Sugar bush refers to a forest stand of maple trees, scientifically known as Acer saccharum, which is utilized for maple syrup. This was originally an Indigenous camp set up for several weeks each spring, beginning when the ice began to melt and ending when the tree buds began to open. At a traditional sugarbush, all the trees were hand tapped and the sap was boiled over wood fires. The Anishinaabe (Ojibwe) peoples have been doing sugarbush for generations and consider the process both a part of food and of medicine.

The tree canopy is dominated by sugar maple or black maple. Other tree species, if present, form only a small fraction of the total tree cover. In the Canadian provinces of New Brunswick, Ontario, Quebec and Nova Scotia, as well as New England and the Upper Midwest, many sugar bushes have a sugar shack where maple syrup can be bought or sampled.

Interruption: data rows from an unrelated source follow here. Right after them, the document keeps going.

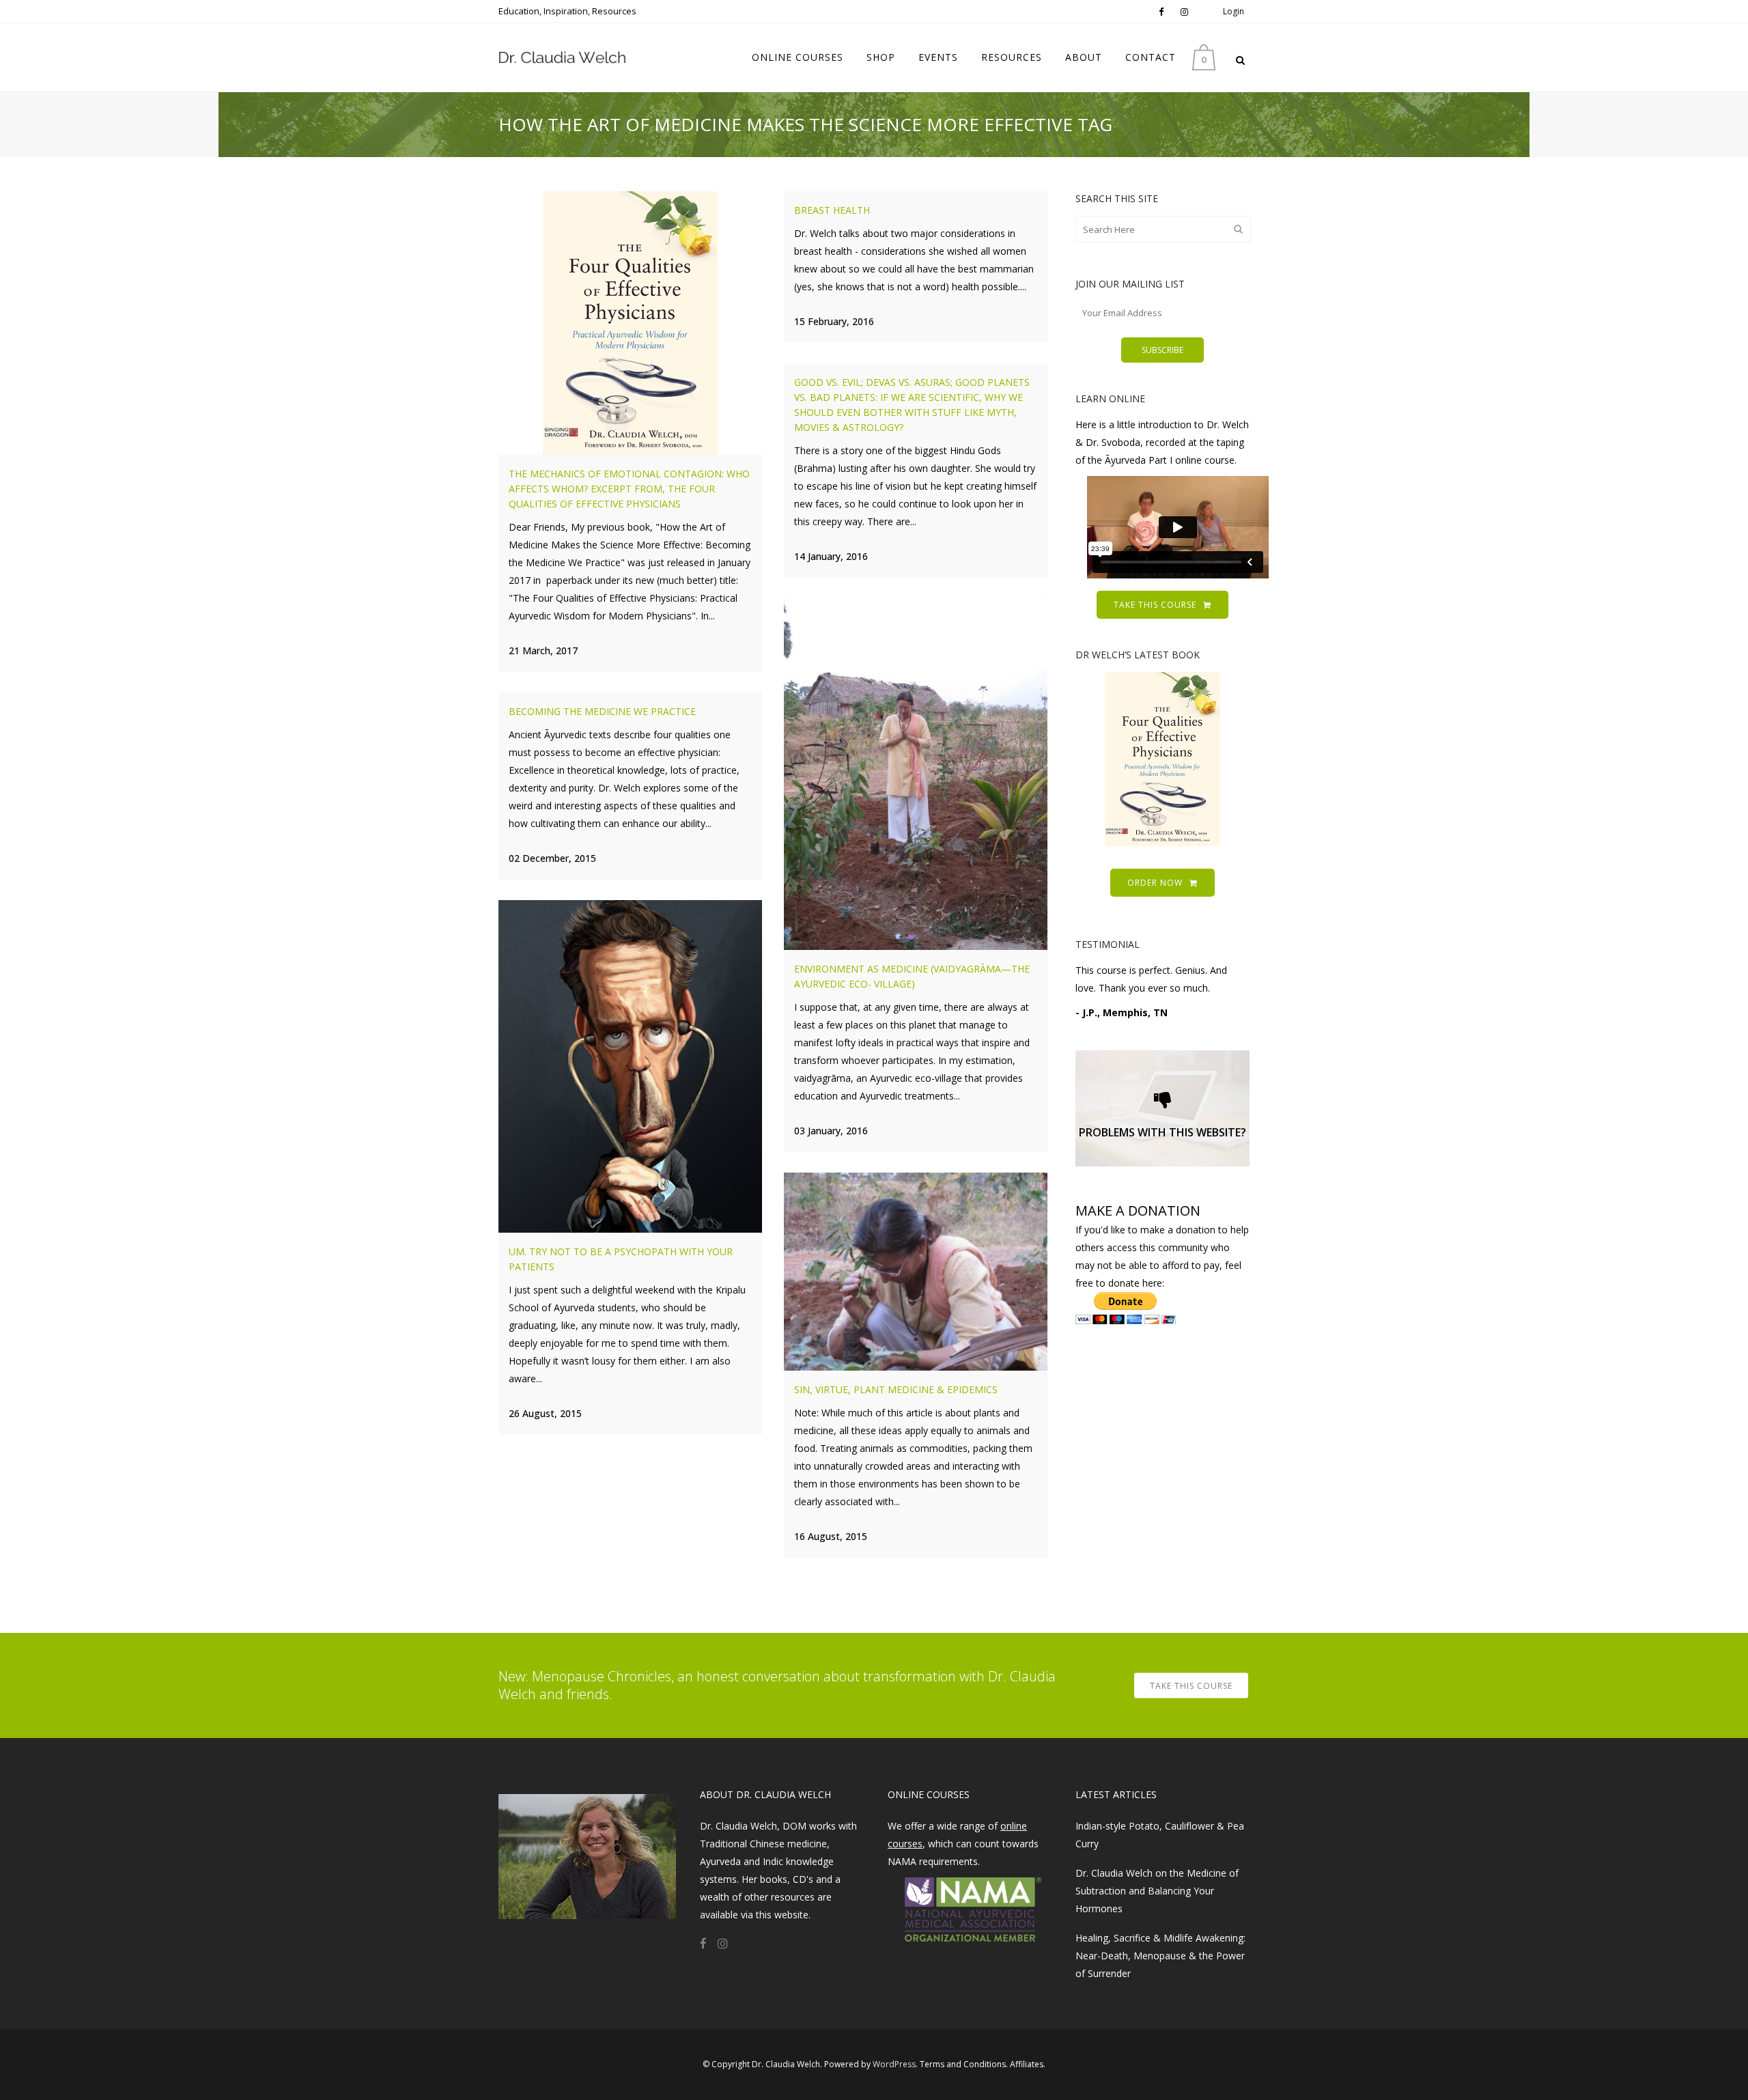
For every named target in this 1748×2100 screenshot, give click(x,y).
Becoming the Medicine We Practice (602, 711)
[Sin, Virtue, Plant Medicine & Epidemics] (915, 1272)
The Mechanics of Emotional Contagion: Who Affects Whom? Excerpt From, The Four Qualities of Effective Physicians (629, 488)
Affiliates (1026, 2064)
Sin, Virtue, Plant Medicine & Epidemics (896, 1389)
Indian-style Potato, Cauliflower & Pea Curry (1159, 1834)
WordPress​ (894, 2064)
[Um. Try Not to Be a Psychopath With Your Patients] (630, 1066)
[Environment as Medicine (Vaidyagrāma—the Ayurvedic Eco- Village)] (915, 774)
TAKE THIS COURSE (1155, 605)
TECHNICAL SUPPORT (1162, 1129)
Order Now (1155, 882)
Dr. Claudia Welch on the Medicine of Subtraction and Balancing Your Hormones (1157, 1890)
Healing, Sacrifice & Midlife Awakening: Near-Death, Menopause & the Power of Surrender (1160, 1955)
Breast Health (832, 210)
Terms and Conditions (963, 2064)
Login (1233, 11)
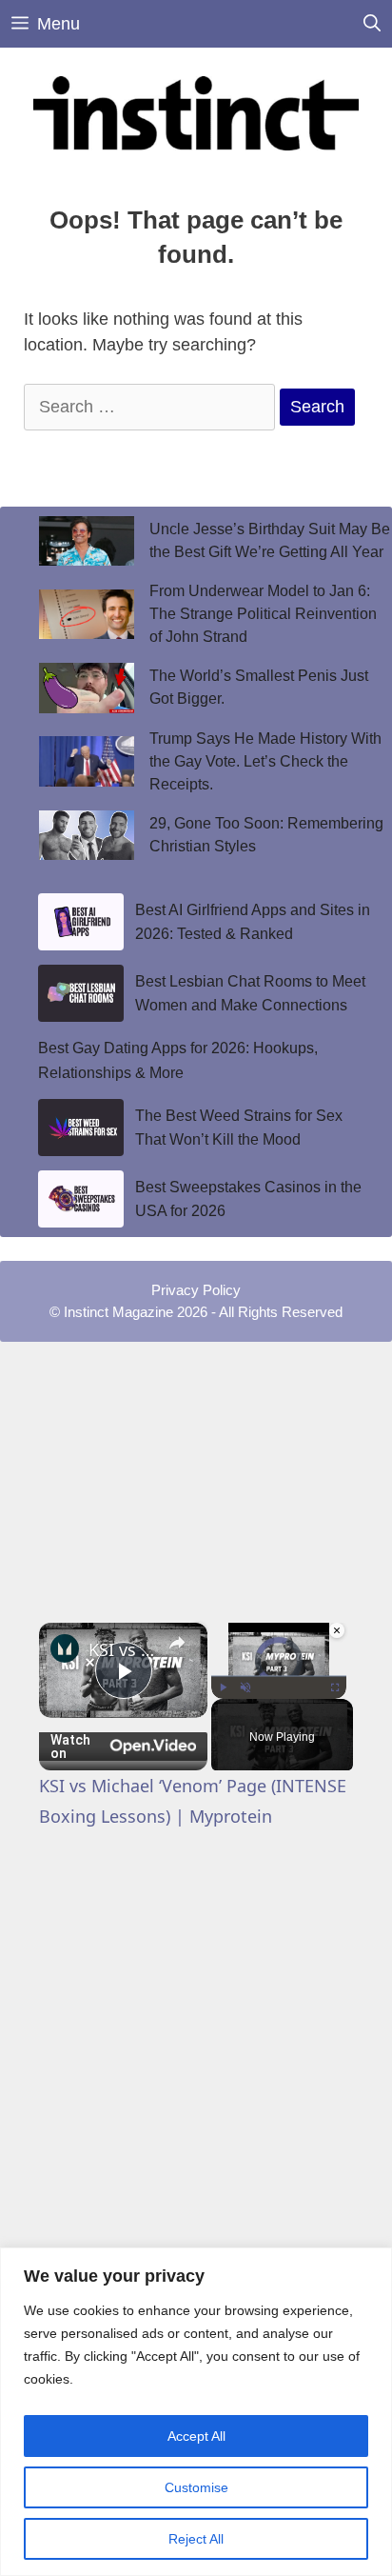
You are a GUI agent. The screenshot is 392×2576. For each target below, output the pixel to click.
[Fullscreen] (334, 1687)
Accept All (196, 2436)
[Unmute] (245, 1687)
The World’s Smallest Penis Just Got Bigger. (258, 687)
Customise (196, 2487)
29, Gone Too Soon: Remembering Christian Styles (266, 834)
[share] (177, 1642)
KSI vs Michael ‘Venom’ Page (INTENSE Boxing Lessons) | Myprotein (123, 1649)
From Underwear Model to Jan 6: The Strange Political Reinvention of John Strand (263, 614)
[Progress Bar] (278, 1676)
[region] (196, 2411)
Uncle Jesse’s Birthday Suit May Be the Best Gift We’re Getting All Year (269, 540)
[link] (64, 1648)
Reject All (196, 2538)
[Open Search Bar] (372, 24)
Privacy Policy (196, 1290)
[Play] (222, 1687)
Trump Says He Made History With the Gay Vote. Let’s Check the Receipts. (265, 761)
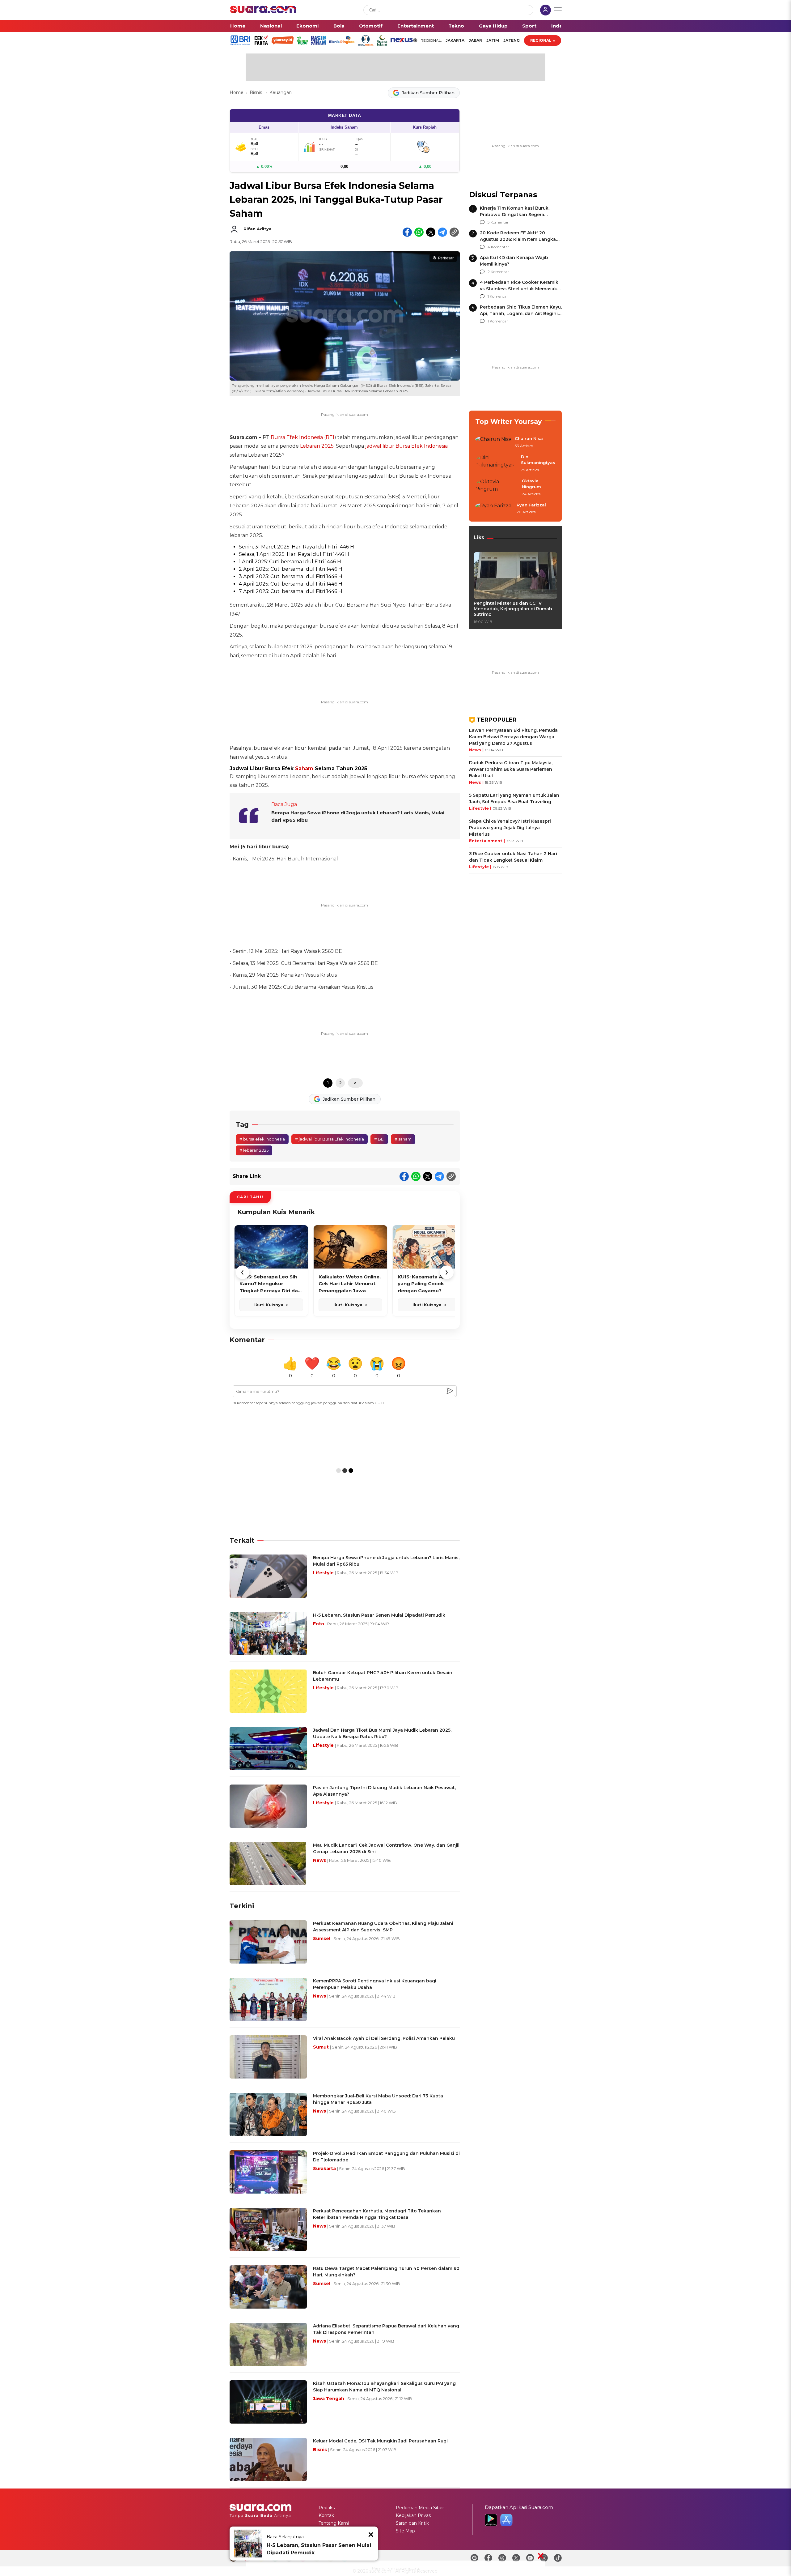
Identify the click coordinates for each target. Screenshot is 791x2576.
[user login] (545, 11)
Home (237, 26)
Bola (339, 26)
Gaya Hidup (493, 26)
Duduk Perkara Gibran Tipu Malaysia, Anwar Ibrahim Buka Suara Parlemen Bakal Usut (510, 769)
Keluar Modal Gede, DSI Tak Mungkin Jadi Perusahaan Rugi (380, 2441)
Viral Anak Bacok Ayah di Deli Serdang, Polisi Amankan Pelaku (384, 2038)
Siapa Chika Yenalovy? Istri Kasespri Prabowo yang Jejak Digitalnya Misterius (510, 827)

The maples are tapped for their maple sap in early spring, whenever the weather has warmed so that day-time temperatures are above freezing – 0 C – while night-time temperatures remain below freezing. The tapping period ends when the supply of maple sap ceases, as when night-time temperatures begin to be above freezing, or when the tree produces metabolites to facilitate tree bud development (which will give syrup an off flavor)—whichever comes first. After the tapping period, some maple sugar bushes experience a profusion of spring wildflowers which take advantage of unobstructed sunlight before the maple leaves emerge. In summer, a healthy maple sugar bush is luxuriant and shady. Autumn leaves are colourful, especially on the sugar maples.